NancyK asked for a little more info on my pocket lining method, saying it was different than she'd done before. I have to say that it's different than what I've done before, too.
You can see photos of the pocket lining in the previous post.
I'm planning to use Marji's patch pocket attachment method for these. It consists of constructing your pockets completely and then hand stitching them to the coat from the inside of the front pieces. So, I cut my coat fabric, attached sew-in interfacing cut to the exact pocket dimensions, pressed up the hems and edges and basted. I then topstitched by hand, using doubled thread (Mettler Silk-Finish Cotton) to look (I hope) like saddle stitching. I could have done a regular faced-pocket method of stitching the lining to the fabric RST and turning, but I remembered reading an article by Claire Schaeffer about telling a fake Chanel from a real Chanel and one of the things she mentioned was that the topstitching did not go through the lining. Silly me, but it stuck in my head and I thought "I can do that", so I did.

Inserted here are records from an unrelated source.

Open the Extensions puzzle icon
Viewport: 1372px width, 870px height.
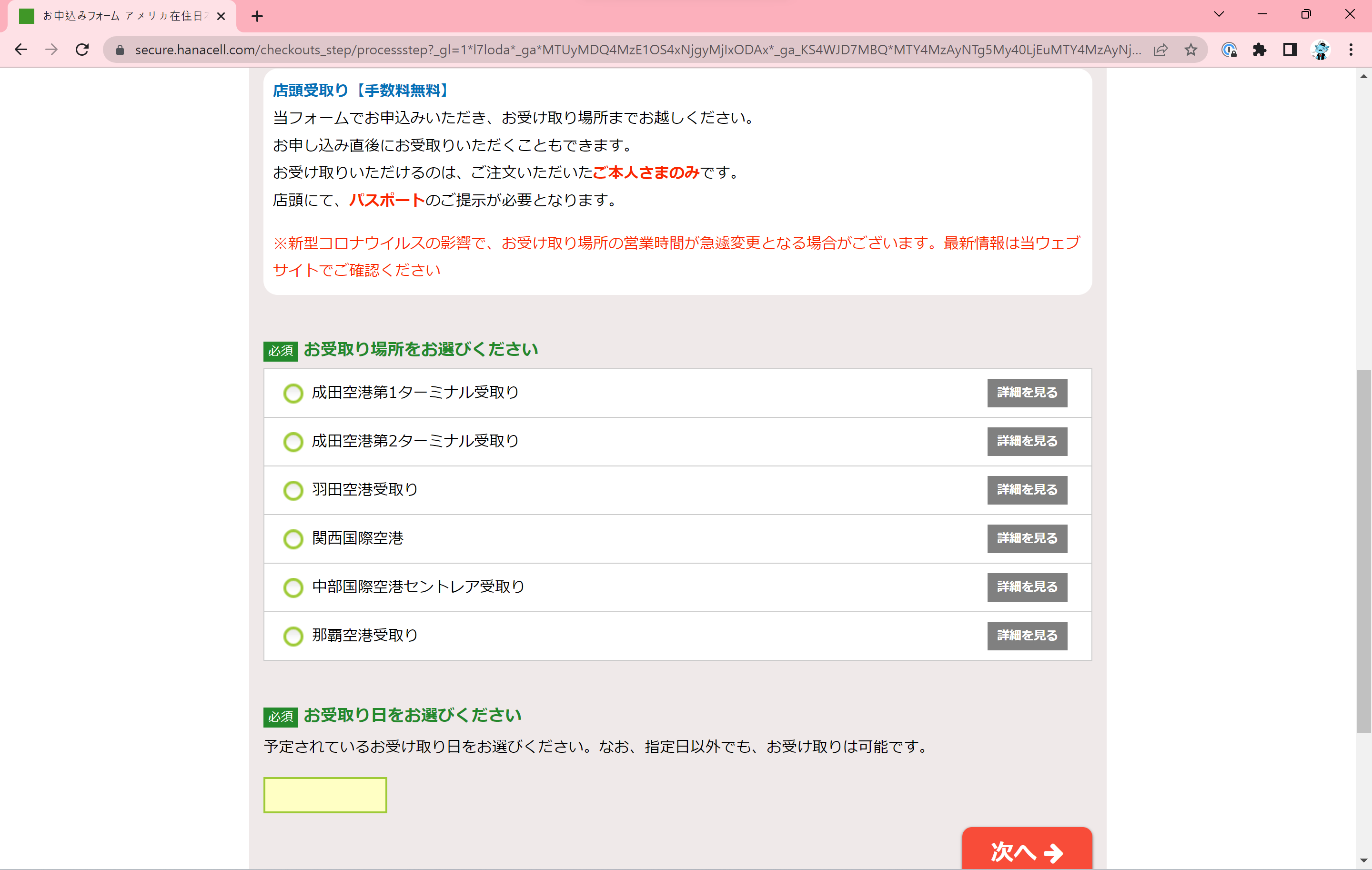click(1259, 50)
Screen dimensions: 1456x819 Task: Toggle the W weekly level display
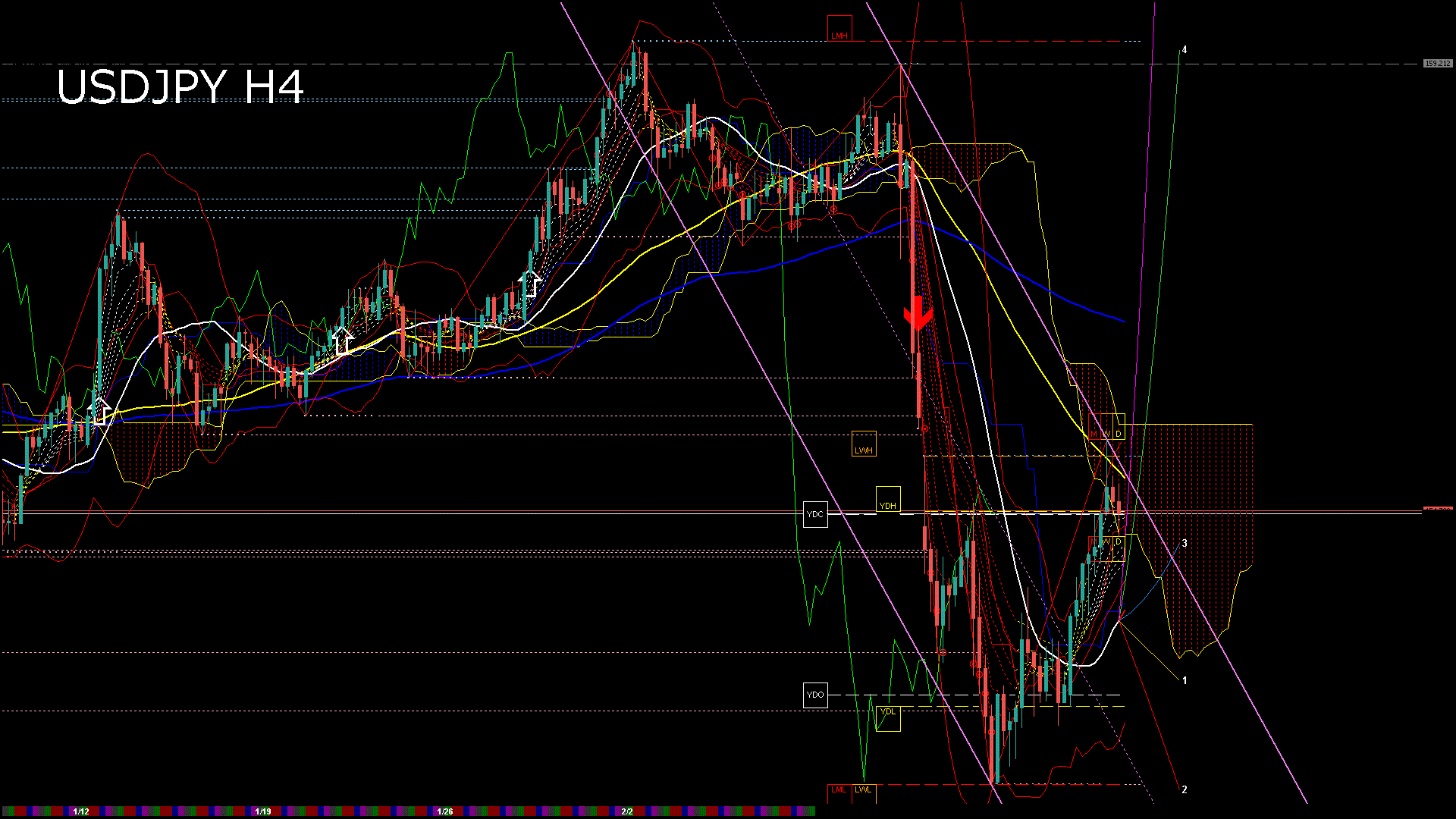pyautogui.click(x=1106, y=432)
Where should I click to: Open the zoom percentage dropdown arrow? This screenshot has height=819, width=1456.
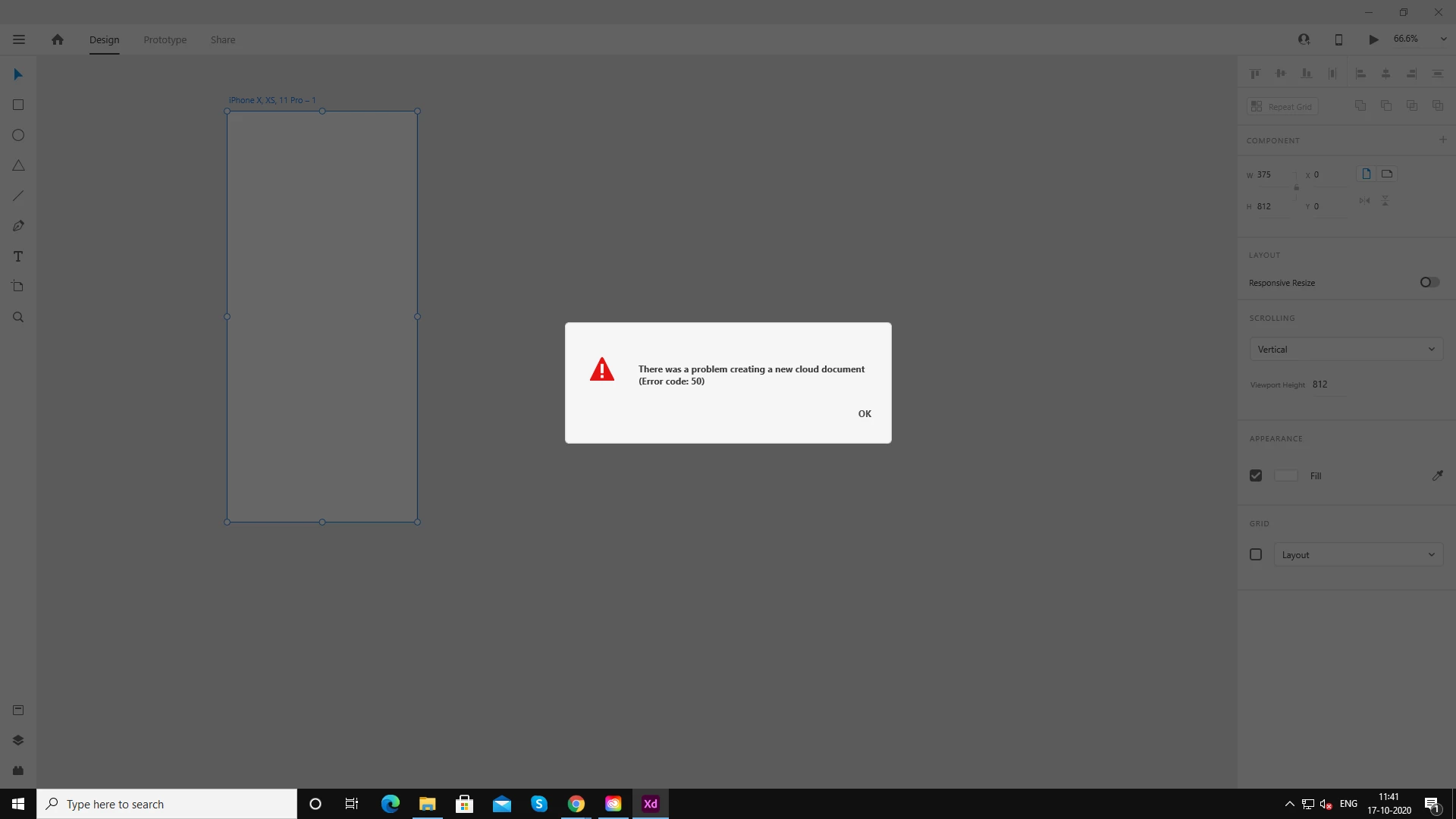point(1443,39)
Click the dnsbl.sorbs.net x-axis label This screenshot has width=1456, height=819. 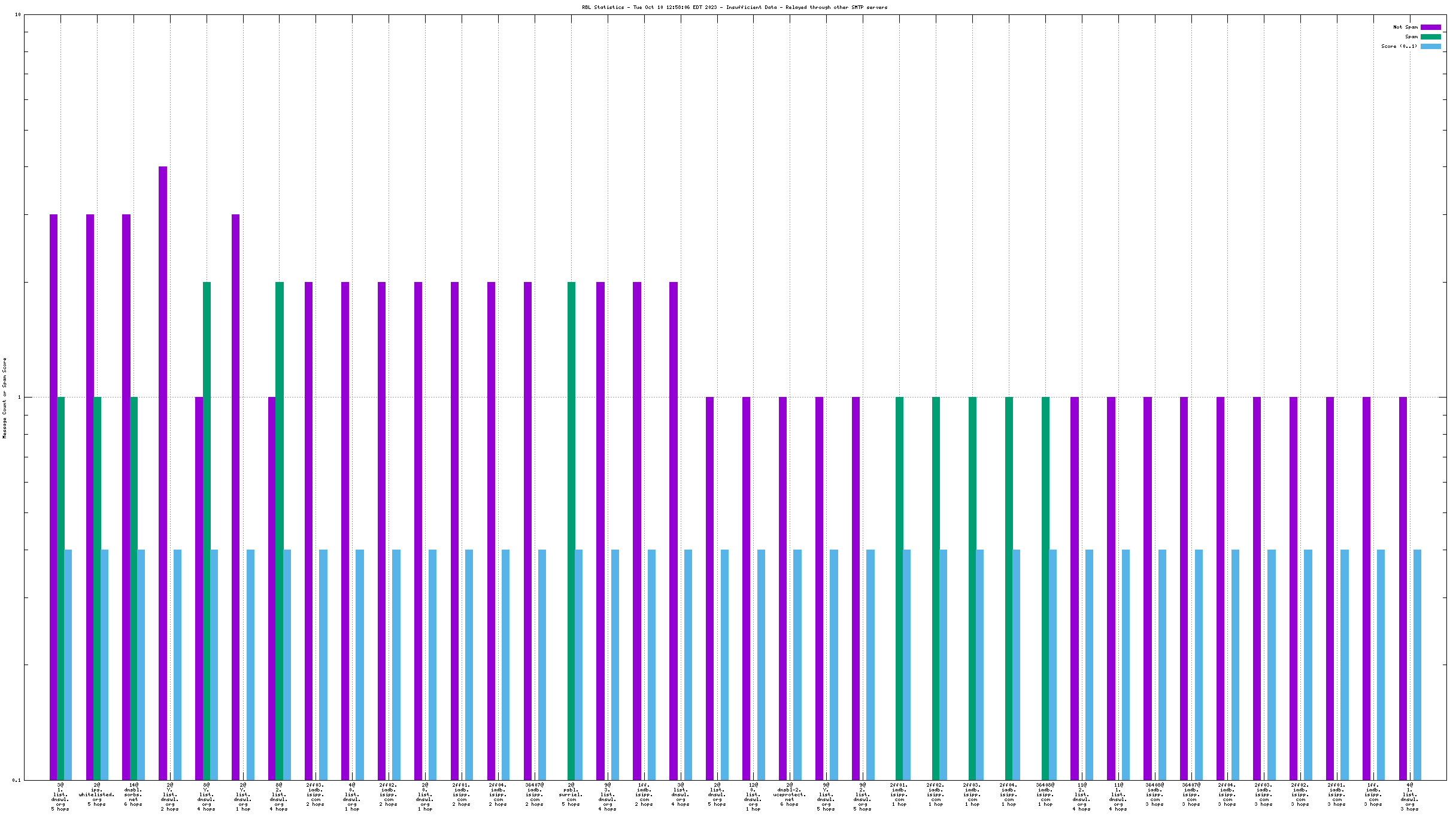134,795
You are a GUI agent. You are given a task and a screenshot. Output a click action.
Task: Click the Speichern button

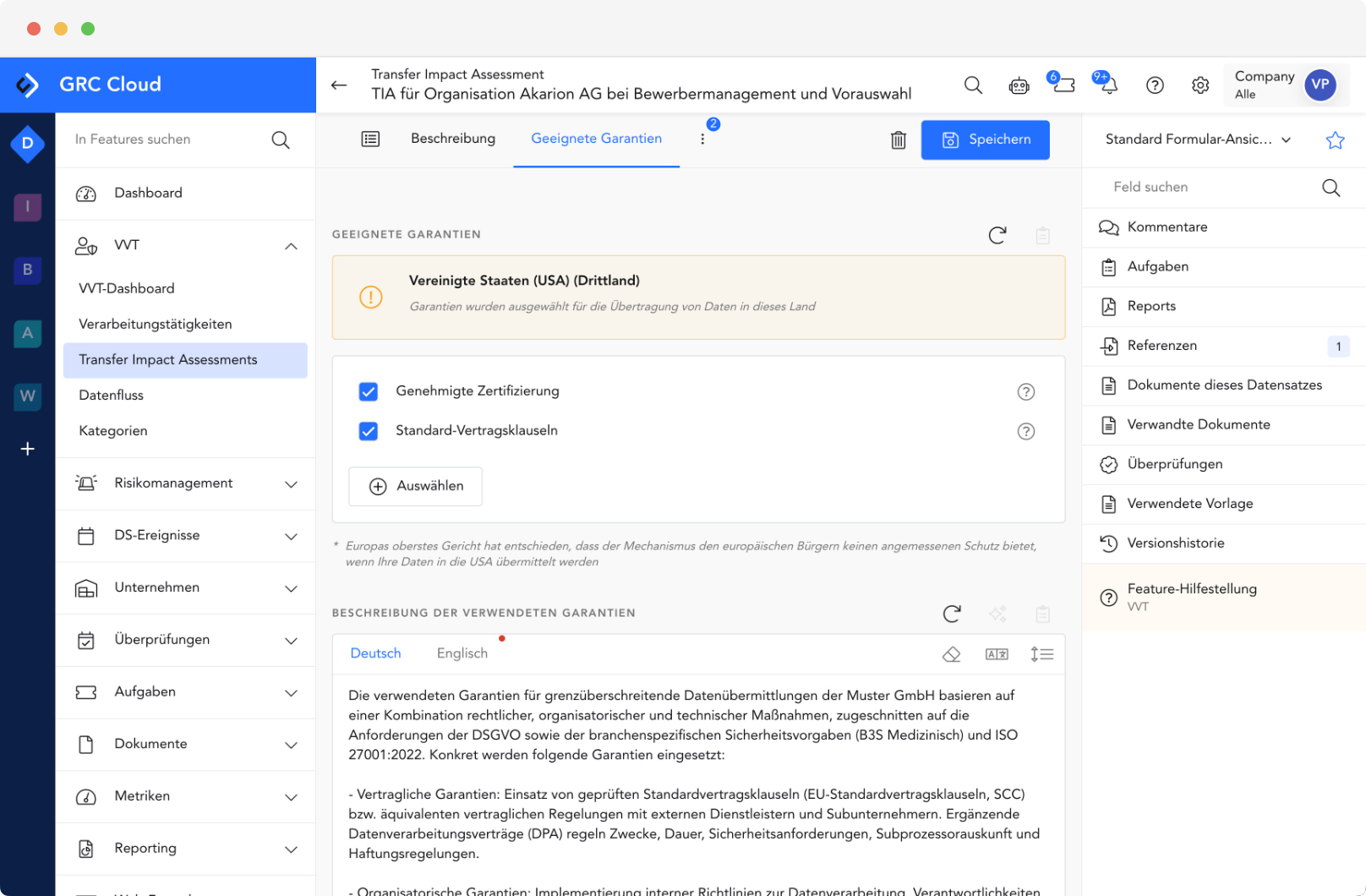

I pressed the hem edge of the lining first, then laid it on top of the WS of the completed pocket. I then turned the other edges under to fit, and pinned it. I did the whipstitching first, then just stitched invisibly (ladder stitch?) for the other edges. The lining doesn't go clear to the edges, which is hard to see from the photos in the last post. The main thing was making sure I wasn't pulling the lining too tightly. It needed just a little room to make the pockets lie perfectly flat.
I'm sure there are better and certainly faster methods, but this is what came to me.